We now followed a minor road to Brockley Hall farm originally a bastle built in the 1600’s. At East Raw we turned right, walked passed Butterknowes (another bastle) and then onto Brinkburn Station.
We were now able to walk along the old railway line all the way back to Rothbury. It was just before Wagtail farm that we experienced a light rain shower which did not really get any one wet and had stopped by the time we reached Rothbury.
So yes Sundance had more or less managed yet another dry walk.
Q. Would his luck continue to hold for his next walk on Friday?
The Goat Track
This was certainly a walk to tell the grandchildren about, not just for the stunning scenery but the conditions we walked through for the last section of the walk, but more about that later ........
As we met in Alwinton Car Park it was dry and high spirited.
Today’s guided walk was going to pass along one of the best footpaths Northumberland has to offer, we call this ‘The Goat Track’. It is not a walk for those that suffer from vertigo, but it is very different from other paths we have in Northumberland.
The group where certainly up for this challenge and with it being dry underfoot and dry above we set off along the road, heading up the valley to this epic path.
After a quick briefing we climbed gradually to the goat track and made our way along it, with the River Coquet (in full flow) a long way down below.
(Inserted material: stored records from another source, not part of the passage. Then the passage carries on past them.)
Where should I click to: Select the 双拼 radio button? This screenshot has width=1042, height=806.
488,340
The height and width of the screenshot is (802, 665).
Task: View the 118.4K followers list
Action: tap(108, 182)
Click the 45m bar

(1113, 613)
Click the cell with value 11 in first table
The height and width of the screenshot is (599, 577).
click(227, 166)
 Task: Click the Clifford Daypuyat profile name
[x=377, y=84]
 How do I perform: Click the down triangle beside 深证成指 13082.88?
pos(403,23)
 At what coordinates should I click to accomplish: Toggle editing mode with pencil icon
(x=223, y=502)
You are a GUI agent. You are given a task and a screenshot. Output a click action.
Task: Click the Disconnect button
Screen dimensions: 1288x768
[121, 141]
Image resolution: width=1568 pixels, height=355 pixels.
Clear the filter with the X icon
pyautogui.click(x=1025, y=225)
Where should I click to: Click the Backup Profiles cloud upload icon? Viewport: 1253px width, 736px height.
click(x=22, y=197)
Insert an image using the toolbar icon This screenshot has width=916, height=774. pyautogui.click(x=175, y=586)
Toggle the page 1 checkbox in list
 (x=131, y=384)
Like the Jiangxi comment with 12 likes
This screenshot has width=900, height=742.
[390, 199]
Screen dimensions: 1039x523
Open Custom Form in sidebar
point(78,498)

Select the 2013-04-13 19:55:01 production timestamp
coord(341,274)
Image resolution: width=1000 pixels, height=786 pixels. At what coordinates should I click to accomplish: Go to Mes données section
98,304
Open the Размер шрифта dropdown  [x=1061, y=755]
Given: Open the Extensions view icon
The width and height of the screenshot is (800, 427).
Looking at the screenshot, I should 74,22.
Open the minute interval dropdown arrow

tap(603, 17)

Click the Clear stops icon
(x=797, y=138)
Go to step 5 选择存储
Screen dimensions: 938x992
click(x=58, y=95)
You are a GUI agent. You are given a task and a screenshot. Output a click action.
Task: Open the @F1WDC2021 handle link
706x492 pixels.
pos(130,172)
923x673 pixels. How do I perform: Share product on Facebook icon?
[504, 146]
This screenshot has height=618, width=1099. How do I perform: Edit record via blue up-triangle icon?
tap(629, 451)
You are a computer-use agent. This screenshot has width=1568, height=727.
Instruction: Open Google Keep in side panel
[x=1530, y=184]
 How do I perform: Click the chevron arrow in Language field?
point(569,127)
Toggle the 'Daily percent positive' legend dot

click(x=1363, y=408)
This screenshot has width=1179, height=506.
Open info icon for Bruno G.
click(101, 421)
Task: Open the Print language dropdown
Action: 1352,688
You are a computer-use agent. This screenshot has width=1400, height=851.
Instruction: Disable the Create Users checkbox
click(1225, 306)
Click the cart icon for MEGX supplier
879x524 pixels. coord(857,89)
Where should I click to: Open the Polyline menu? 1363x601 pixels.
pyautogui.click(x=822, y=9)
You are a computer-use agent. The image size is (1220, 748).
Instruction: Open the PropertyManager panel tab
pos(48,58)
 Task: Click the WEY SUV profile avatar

The confidence and expertise shown by every participant was second to none and as we regrouped at the far end everybody had a large smile on their faces.
As it was still dry and relatively sheltered we stopped for our lunch just before we reached Shillmoor and as the drizzle started we continued to head west and then north as we started to follow the Usway Burn. I am a big fan of this valley; as you pass up it on a wide track you really get a sense of the height of the towering hilltops all around you.
Just before Batailshiel Haugh we left the track and started our climb out of the valley. A well positioned stile gave us a great excuse to catch our breath and the well bonded group where truly stunning in their fitness, humour and expertise in walking in this testing landscape.
As the ground levelled out it was a great photo opportunity to show everybody at home the achievement of that steep climb out of the valley bottom.
After a soggy mile or so we reached Clennell Street and glad to be on the hard footing we headed south. Then it began to rain ........
Yes it was heavy, then it got heavier and it was joined by thunder and lightning. Then Clennell Street became Clennell River. I have never seen as much rain in all my life. The path was flowing like a river as the water rushed off the higher ground.
Waterproofs were penetrated and feet became wet but thankfully the high spirits of the group continued as we chucked our way back to Alwinton. It will stop any minute now was said many times but it continued on and on.
As we arrived back at Alwinton everybody had really enjoyed the walk and only when we got back into civilisation did we realise how the whole North East had been affected by the flash floods. The city had ground to a halt. Shops in nearby Alnwick had been flooded and people washed down in the torrents of water that fell in that short period, the Metro Centre was closed, the A1 was closed in sections and we, a hardy bunch of walkers, battled our way through from some remote hill tops in the Cheviot Hills back to the relative civilisation of Alwinton.